Writing Effective Marketing Copy for Your Business Website

By Jan Zimmerman

People don’t read online; they will scan your business website to save time. You need to adapt your writing style for the web due to limitations of time and screen space. That makes sense because it takes 25 percent longer to read the same material onscreen than it does to read it on paper. Try to follow these precepts:

  • Use the inverted pyramid. Use the journalistic convention of the inverted pyramid, with the most important information at the beginning of each page. Readers might never reach the end of the first paragraph, let alone the end of the page.

  • Grab readers with headlines. Good headlines grab readers by the lapels. Subheads help break up the text on a page, making it easier to read. If you use a different font size, style, or color for your headings and if your headlines or subheads include a search term, you might receive extra points in search engine rankings.

  • Write strong leads. The first sentence on the page is called the lede. Hook readers with benefits, telling them what they’ll find on your site, store, or page. It improves search engine ranking to include three to four search terms in the first paragraph.

  • Keep important information above the fold. Users spend about 80 percent of their time reading what’s above the fold — that is, on the part of a web page that’s viewable without scrolling.

  • Limit the use of PDF files. While designers like PDF files because PDFs preserve designs, this file format isn’t great for users.

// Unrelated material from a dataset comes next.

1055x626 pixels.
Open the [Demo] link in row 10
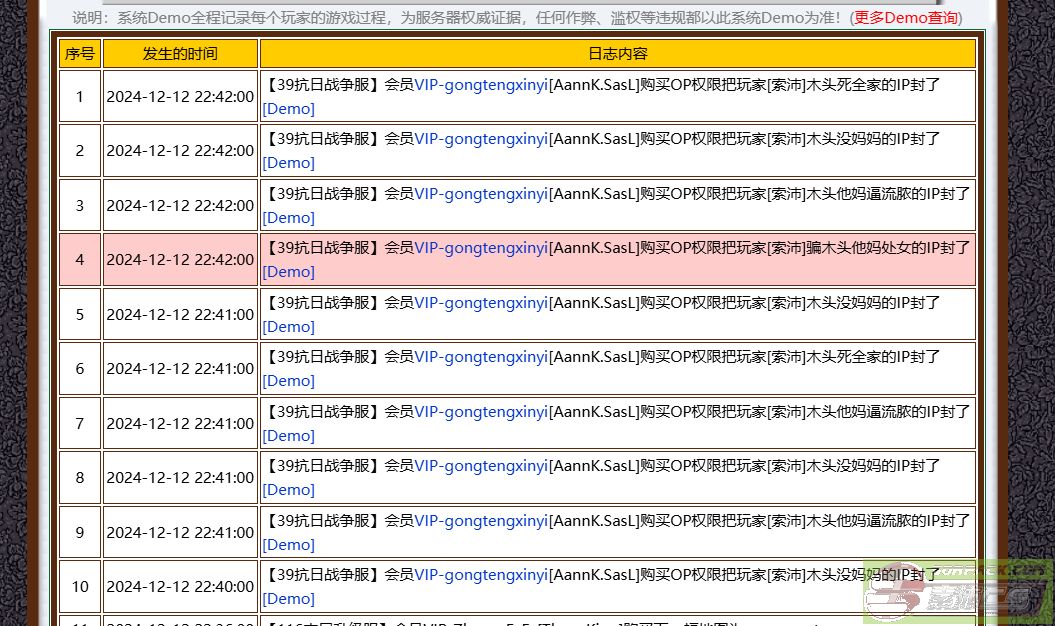point(288,598)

  • Use active voice. Shun passive voice in favor of active voice. That is, the subject performs the action rather than receives it. Hints that you are using passive voice: forms of the verb to be, including the constructions there is, there are, or it is.

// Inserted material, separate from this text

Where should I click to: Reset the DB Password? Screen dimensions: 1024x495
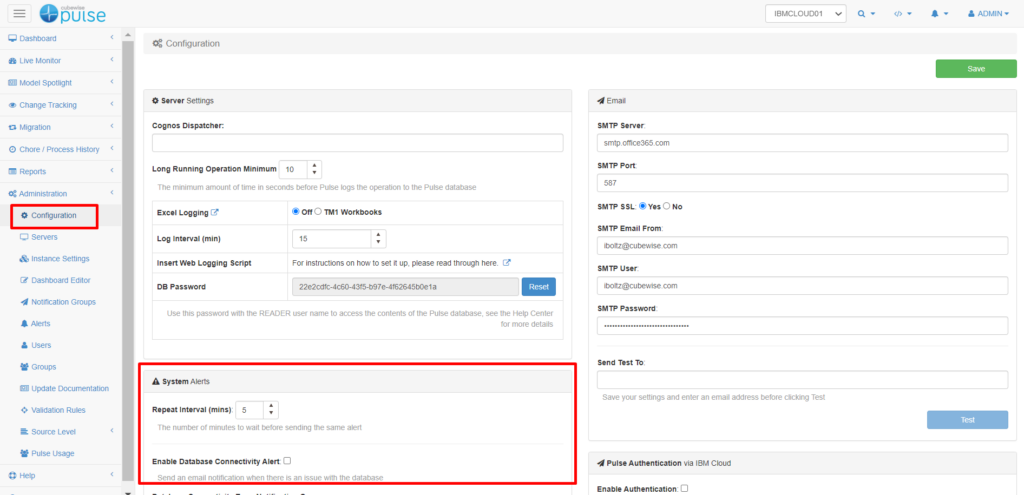(538, 287)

  • Emphasize second person. Use your or you explicitly as the subject, or implicitly with imperative verbs, such as buy, review, call, or sign up. Second person forces you to talk about benefits, not features, thus telling visitors what they’ll get from your site. Even the New York Times notes the growing use of you, yours, my, and ours as Madison Avenue follows the trend toward customization and personalization.

  • Use first and third person judiciously. You can slide in some first person (our or we, especially in sentences like “We offer a money-back guarantee”). Just don’t spend a lot of time talking about yourself and your business.

  • Stay informal. With a few exceptions, an informal, conversational tone works better than dissertation-style, proper English.

  • Use bullet lists. Sentence fragments are fine, especially in bulleted lists. Bullet points help readers scan text quickly.

  • Include text links. Link liberally to other parts of your site within the text. These contextual, internal links help users find in-depth information quickly and move people to multiple pages of your site.